I know I have written several times on my own website that I believe one of the primary things Catholics (especially in America) suffer from is a broken ecclesiology. Or, in other words, Catholics don't understand what "church" means in the Catholic context.
Before getting to what "church" should mean for Catholics, let me identify a few things that it is not.
First, the Church is not a club. It is not something you join and pay dues to. You do not get a vote. If you're lucky, your parish priest may listen to your opinion before deciding to disregard it with his next breath.
Next, the Church is not a place to add religious expression to strongly held political views. For example, "liberal Catholics" may go to Church looking for a dose of the "social gospel" or "liberation theology" with it's emphasis on changing social structures in order to lessen the wealth inequality gap. They are not interested in hearing about sin, repentance, and personal conversion from a male dominated, hierarchical institution.
Conversely, "conservative Catholics" may go looking for some fire and brimstone! They want to hear about how Nancy Pelosi should be excommunicated, and how everything would return to "normal" if Catholics in the US would just go back to using the Baltimore Catechism. These folks don't mind the hierarchical institution model (as long as it confirms their views), and they don't mind hearing about sin, as long as it's not their own.
Third, the Church is not a meeting place for "do-gooders." There are plenty of people in the Church who do a lot of good in the world, but that is not what the Church is. It is not why it exists.
Fourth, the Church is not a hiding place. It is not somewhere believers retreat from the world, insulate themselves inside massive, stone architecture, and listen to medieval liturgy. I am reminded of a large sign I saw outside a Church in Pensacola, Florida. It read: "Enter to worship. Depart to serve." For every time we go to a church (i.e. a building), the expectation is we will leave soon after in order to fulfill the mission of being church.
A lot of things are blamed for the state of religious belief today: The Reformation, The Enlightenment, Modernism, Post-modernism, Secularism, and on and on. I can see how all of these things have contributed, with varying degrees, to the lack of religious fervor we are witnessing today. Wehave, as Cardinal George of Chicago once wrote, "replaced a provident God with the myth of human progress."
Today we see ourselves as controlling God along with everything else (e.g. nature, history, technology), and since we control God, He cannot make any demands on us. Religion has become a hobby, something we do for an hour on the weekend, in between going to sporting events, BBQs with friends, and mowing the lawn. Faith is a leisure activity, not a way of life. We squeeze it in where we can.
Now since God is powerless, going to Church (if we go at all) has become another weekend activity we do to connect with friends. Since other weekend activities are seen as on par with going to Church, more and more Churches refuse to mention anything about objective truth, because that would conflict with our feelings about our subjective freedom.

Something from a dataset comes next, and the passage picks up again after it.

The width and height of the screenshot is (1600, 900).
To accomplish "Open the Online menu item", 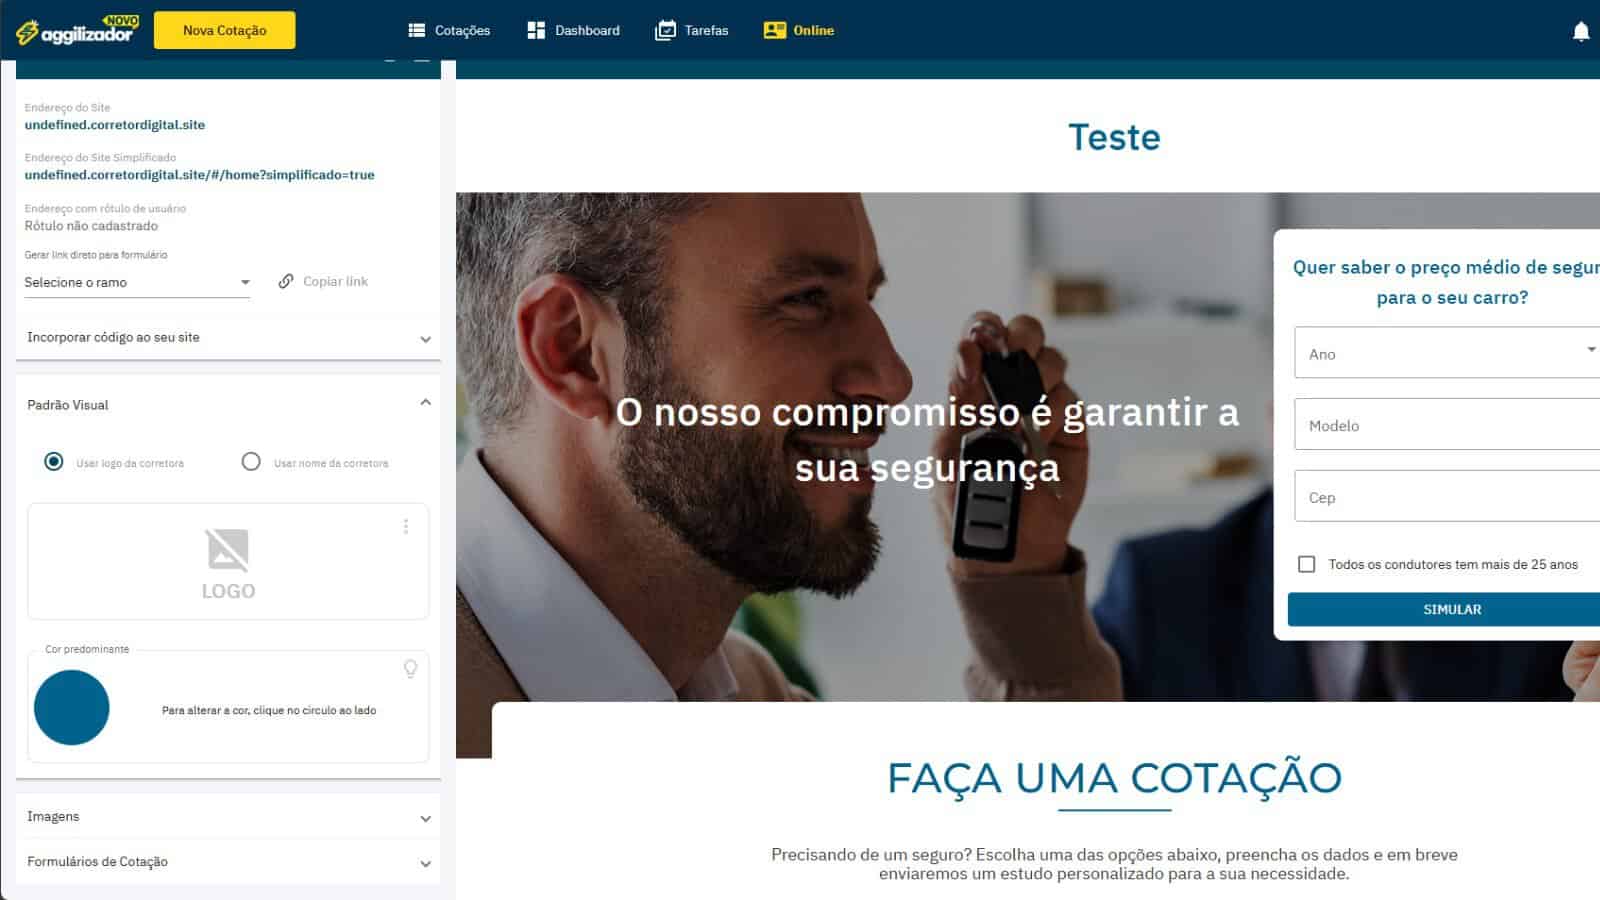I will [799, 30].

Therefore, some parishes devise plans to have people feel welcomed while, perhaps unintentionally, reaffirming their small ideas about the meaning of life. These parishes believe this will lead to people staying in the pews. Any assertion of authority or sermons about reforming one's life could be interpreted as overbearing, hostile, and offensive; therefore, they are avoided at all cost. Cardinal George states in his book, The Difference God Makes: "...we have focused too much on belonging and not enough on conversion."
So what should "church" mean for Catholics?
Going back a few generations, maybe 50-60 years, Catholics assumed if they disagreed with the Church, it was they who were wrong and needed to change. They believed the Church was right in calling them to conversion. But now we think we've brought God under our control, and changed our Catholicism from being a way of life to a weekend, recreational activity. We further reason, if God doesn't have any authority to demand we change, imagine how much less authority our bishop or parish priest have!
In an extended quote, the Cardinal Archbishop of Chicago writes:
The purpose of the Church is not just to counsel individuals, celebrate events, or be a voluntary association for people who like to spend their leisure time in that way and do good things together. The purpose of the Church is to tell the world with one united voice that an alternative way of life is possible, that we do not have to live in the despair that more and more marks our society. The purpose of the Church is to be the instrument of Christ's judgement and redemption of the world.
For all the talk about "change" we've heard in recent years, whether from our politicians or from progressive groups wanting to change the Catholic Church, there has been almost zero talk about changing the person we see in the mirror every day. Change will not come about because we reform institutions or get new leaders. Real change only comes about as a result of growing in holiness (i.e. conversion).
The Church exists to announce the need for conversion, and to aid people in growing in holiness through the Sacraments she offers. It's not a club, a do-gooder society, the religious expression of our politics, and it's certainly not a hiding place! Catholics desperately need to fix their broken ecclesiology and learn exactly where they fit in God's salvific plan.